Beginning at the line containing "Instruction: Click the", print every line until the records end, keeping each exactly as it is.

□ □ □

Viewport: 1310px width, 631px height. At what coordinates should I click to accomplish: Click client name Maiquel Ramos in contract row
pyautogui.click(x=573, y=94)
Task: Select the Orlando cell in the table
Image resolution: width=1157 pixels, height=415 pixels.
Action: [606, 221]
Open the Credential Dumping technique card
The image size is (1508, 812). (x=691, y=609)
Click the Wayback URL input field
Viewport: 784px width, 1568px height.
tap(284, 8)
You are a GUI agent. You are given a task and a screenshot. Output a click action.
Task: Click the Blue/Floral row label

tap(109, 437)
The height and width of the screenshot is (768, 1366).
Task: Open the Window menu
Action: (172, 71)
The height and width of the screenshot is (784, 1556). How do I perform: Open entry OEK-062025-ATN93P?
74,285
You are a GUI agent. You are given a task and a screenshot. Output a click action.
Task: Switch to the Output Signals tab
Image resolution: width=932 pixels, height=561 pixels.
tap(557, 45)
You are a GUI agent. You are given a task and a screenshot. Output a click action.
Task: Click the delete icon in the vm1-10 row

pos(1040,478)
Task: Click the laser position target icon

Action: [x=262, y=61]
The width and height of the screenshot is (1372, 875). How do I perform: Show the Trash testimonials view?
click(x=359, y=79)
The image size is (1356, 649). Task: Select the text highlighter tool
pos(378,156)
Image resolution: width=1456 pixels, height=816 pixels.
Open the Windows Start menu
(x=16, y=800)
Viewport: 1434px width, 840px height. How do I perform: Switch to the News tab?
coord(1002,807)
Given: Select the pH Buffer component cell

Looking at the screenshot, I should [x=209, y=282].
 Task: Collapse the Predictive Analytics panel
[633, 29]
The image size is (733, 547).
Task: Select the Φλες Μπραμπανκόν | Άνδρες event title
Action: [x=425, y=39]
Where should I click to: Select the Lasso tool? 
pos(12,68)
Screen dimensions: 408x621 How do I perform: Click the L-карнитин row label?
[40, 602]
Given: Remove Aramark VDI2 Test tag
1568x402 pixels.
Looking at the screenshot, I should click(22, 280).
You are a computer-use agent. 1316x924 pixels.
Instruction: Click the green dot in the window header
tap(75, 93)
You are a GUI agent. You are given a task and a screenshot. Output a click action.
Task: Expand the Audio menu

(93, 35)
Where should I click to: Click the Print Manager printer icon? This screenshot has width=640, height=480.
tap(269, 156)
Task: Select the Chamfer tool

□ □ □

SOLVED EXERCISE:
Instruction: Click the green dot in the window header
tap(75, 93)
You are a GUI agent. You are given a task and a screenshot. Output a click action.
Task: Expand the Audio menu

(93, 35)
Where should I click to: Click the Print Manager printer icon? This screenshot has width=640, height=480.
tap(269, 156)
Task: Select the Chamfer tool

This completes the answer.